Teens: today's problem, tomorrow's future. If this cliche is true, teens should start learning how to handle the future - today.

By having a full schedule, teens learn responsibility. They are likely to stay out of trouble, as well as out of boredom. As a teen, I know what other teens mean when they say they're bored, and it doesn't mean they want to go do the dishes, vacuum, or mop.When teens say they're bored, it usually means, "Hey, let's do something fast before our brains melt on the asphalt," which usually leads to going to the mall, movies or any other source of entertainment. To teens, bore-dom is the number one killer in America.

To test this theory, I headed out to the mall to ask teens the question, "Do you like or would you like a full schedule?" I was astonished. Most teens admitted they enjoyed having a full day.

Kristen Anderson, a 14-year-old from South Jordan Middle School, commented enthusiastically, "I love it!" Even teens who don't have a full schedule want one. Nikky Clark from Alta High School said she wants more to do to keep her busy.

And what better way to learn responsibility than to have a planned day?

Teenagers learn promptness as well as maturity. Of all the teens I interviewed, nine out of 10 said they learn responsibility by working. At work they need to learn toget along with other employees, be on time, work hard and give their best or their employment is terminated. Almost all the teens I in-ter-viewed either had a job or wanted one.

Baby-sitting takes a lot of effort, depending on the child/children. It also takes a lot of dependability. For example: You can't sit on the black leather recliner, watching "All My Children," eating chocolate-flavored Cheetos, bon-bons and licorice knowing that a baby's favorite toy is a knife, and a toddler's favorite food is that blue stuff under the sink.

Work isn't the only thing that contributes to a full schedule for a juvenile. During the school year, teens have homework. And they'd better get out the Einstein thinking cap because if they don't, they'll be up till 2 in the morning doing their homework.

A lot of students are up till early hours of the morning, and not because they start on their homework at midnight. They have seven hours of school a day and many different hard classes with homework in almost every one of them. Ex-tra-cur-ricular activities - such as cheerleading, football or band - take up a lot of time. Such activities require hours of practice besides the hours of competing. They also take dedication.

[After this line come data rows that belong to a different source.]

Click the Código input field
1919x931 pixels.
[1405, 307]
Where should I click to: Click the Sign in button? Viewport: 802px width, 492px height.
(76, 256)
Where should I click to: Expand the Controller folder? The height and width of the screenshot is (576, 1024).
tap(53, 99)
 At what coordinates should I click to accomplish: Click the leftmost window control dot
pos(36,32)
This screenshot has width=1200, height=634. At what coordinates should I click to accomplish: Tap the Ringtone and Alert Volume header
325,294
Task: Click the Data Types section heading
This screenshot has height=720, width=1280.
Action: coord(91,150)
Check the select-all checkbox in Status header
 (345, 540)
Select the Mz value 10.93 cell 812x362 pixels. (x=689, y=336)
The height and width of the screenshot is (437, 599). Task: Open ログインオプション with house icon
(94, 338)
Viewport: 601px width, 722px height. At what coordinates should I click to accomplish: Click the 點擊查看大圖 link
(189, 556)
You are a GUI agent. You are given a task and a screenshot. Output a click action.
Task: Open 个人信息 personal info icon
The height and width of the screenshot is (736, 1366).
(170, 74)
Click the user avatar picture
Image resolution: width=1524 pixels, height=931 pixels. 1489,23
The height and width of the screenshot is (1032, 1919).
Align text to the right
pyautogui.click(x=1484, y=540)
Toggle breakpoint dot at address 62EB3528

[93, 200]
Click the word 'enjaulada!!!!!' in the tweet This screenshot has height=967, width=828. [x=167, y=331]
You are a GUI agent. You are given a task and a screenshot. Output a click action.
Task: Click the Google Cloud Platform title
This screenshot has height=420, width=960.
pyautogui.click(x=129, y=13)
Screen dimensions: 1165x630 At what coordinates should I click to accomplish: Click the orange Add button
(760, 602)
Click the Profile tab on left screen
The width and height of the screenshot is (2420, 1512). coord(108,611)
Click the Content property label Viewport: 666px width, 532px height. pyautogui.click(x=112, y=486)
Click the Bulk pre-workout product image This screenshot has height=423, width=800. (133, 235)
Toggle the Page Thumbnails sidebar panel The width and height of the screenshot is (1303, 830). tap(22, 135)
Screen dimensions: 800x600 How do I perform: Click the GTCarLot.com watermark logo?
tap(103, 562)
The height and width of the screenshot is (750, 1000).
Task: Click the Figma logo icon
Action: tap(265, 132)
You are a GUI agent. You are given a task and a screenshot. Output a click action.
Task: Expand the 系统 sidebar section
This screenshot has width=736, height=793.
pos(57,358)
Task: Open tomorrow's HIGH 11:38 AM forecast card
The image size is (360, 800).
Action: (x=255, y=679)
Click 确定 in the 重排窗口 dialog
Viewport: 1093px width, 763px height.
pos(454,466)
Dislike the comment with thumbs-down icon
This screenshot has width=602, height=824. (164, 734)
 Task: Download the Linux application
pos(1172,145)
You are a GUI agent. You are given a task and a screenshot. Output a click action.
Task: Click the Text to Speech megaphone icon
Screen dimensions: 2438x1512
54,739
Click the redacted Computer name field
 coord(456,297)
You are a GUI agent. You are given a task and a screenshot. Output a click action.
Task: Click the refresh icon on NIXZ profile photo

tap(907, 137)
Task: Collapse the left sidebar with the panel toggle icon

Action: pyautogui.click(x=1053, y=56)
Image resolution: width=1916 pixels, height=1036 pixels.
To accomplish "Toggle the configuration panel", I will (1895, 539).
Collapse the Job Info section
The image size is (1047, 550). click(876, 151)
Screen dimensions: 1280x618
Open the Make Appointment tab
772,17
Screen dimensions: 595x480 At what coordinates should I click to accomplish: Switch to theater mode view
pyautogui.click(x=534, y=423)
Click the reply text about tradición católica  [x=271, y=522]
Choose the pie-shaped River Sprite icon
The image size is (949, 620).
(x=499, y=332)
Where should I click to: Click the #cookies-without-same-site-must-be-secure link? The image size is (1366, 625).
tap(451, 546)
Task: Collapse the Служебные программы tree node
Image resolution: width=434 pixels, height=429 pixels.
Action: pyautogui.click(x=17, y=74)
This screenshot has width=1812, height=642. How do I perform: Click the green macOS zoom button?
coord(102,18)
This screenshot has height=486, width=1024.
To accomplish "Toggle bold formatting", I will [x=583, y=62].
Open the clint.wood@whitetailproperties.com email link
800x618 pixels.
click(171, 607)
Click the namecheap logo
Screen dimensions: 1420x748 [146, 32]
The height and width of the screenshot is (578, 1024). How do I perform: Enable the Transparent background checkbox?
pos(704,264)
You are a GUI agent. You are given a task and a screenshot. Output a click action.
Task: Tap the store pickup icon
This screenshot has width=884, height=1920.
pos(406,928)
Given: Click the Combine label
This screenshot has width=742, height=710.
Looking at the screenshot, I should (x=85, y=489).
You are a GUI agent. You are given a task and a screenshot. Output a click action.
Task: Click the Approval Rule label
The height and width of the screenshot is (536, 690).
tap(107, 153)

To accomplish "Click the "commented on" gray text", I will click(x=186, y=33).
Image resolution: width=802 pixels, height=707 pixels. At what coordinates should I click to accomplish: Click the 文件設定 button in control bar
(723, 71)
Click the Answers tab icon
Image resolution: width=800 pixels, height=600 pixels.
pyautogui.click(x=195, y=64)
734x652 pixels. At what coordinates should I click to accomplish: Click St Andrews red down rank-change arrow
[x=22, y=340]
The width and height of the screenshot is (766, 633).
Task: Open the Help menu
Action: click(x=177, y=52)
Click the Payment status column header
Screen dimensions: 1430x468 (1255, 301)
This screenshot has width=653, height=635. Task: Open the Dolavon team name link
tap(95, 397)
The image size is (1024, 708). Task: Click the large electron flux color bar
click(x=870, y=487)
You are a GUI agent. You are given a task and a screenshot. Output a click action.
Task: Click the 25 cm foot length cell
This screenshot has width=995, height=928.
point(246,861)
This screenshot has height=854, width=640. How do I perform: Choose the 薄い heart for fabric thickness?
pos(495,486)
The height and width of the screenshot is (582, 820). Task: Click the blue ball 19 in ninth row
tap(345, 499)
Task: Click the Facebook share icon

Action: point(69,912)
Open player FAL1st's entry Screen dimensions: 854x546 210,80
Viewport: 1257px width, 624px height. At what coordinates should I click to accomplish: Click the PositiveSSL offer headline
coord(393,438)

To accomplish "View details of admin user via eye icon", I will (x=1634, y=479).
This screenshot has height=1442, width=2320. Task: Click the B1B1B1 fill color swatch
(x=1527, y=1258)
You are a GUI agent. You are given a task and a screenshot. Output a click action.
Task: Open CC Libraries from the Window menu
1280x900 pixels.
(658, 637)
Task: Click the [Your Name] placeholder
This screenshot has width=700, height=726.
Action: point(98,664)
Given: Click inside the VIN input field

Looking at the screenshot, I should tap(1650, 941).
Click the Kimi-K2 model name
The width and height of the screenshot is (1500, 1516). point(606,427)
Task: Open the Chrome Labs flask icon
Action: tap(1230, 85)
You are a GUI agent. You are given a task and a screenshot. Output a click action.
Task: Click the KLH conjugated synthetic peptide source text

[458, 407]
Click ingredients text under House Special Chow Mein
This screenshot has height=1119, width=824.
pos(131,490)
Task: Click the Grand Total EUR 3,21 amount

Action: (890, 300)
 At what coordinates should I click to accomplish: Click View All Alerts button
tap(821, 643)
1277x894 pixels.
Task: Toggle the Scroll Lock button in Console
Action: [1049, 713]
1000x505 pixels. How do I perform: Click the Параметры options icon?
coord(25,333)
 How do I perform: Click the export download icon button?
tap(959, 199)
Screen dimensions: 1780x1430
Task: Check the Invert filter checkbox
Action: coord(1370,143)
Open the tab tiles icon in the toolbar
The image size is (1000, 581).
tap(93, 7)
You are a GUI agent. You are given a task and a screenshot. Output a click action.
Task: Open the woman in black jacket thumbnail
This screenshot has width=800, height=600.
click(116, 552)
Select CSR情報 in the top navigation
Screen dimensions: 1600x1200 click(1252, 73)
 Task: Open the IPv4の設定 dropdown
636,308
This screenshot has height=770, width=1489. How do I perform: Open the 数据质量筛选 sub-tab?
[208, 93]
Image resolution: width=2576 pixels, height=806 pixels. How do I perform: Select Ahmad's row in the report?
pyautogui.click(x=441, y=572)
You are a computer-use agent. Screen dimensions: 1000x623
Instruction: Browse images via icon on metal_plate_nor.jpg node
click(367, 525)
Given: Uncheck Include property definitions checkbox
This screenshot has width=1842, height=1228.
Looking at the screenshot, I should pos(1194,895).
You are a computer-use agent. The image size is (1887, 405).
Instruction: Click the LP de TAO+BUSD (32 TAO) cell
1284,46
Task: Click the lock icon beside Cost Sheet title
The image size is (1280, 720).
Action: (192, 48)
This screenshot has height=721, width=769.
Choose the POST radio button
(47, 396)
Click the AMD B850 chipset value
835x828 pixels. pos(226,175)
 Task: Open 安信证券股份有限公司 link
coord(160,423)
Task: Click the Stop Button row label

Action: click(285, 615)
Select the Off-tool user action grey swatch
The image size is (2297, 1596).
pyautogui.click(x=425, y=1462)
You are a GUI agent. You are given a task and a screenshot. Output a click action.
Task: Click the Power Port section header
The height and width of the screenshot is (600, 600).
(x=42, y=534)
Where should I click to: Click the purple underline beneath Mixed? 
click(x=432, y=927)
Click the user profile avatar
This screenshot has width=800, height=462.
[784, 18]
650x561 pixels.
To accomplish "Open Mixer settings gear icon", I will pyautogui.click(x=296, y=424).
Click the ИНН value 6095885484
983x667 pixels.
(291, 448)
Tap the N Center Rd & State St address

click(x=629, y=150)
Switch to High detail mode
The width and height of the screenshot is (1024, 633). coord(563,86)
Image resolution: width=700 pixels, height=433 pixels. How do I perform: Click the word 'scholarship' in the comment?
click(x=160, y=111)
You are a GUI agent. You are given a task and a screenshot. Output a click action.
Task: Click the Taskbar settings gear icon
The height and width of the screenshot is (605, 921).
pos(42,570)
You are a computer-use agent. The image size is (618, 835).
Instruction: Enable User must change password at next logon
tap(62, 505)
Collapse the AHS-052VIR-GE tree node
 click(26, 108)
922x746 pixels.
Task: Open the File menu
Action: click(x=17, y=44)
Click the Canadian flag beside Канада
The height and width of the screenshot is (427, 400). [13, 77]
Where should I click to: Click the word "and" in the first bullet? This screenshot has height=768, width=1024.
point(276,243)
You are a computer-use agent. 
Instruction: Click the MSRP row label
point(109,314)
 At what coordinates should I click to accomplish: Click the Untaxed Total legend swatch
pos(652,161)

For example, you can't be a cheerleader for half a year and decide not to cheer any more because you ate too many Twinkies over spring break. You would either be cut from the squad or fail the class, which would lead to possible summer school or taking an extra class.

Even with a full schedule, you can plan some time to relax with your friends and family. A planned day doesn't always have to be a hectic one.

Teenagers will usually have high self-esteem if they have a lot of skills. And we all know the famous saying, "practice makes perfect," but practicing just adds to your busy schedule. Even so, after we improve on our talents, we're happier than those who watched TV for the same amount of time.

If you had no excess time in your day, you'd be too busy to get into trouble. Think about it. If every teenager in the world had a job, school, and extracurricular activities, he or she would actually have to schedule time to make trouble.

It's good to have a little free time on your hands but not enough time to call up your buddies and go spray paint the neighbor's dog. According to Elaine Landau, author of "Teenage Violence," teenage unemployment is astoundingly high in poor urban neighborhoods.

Landau writes, "Young people who can't get a job or find any constructive means of bettering their lives often believe that there isn't much for them in respecting society's rules."

Dr. Carl C. Bell was once a member of a gang but is now a Chicago psychiatrist. He says, "Violence is the weapon of the powerless." So if you want to teach responsibility, if you want a teen to stay out of trouble and boredom, just give him or her something constructive to do.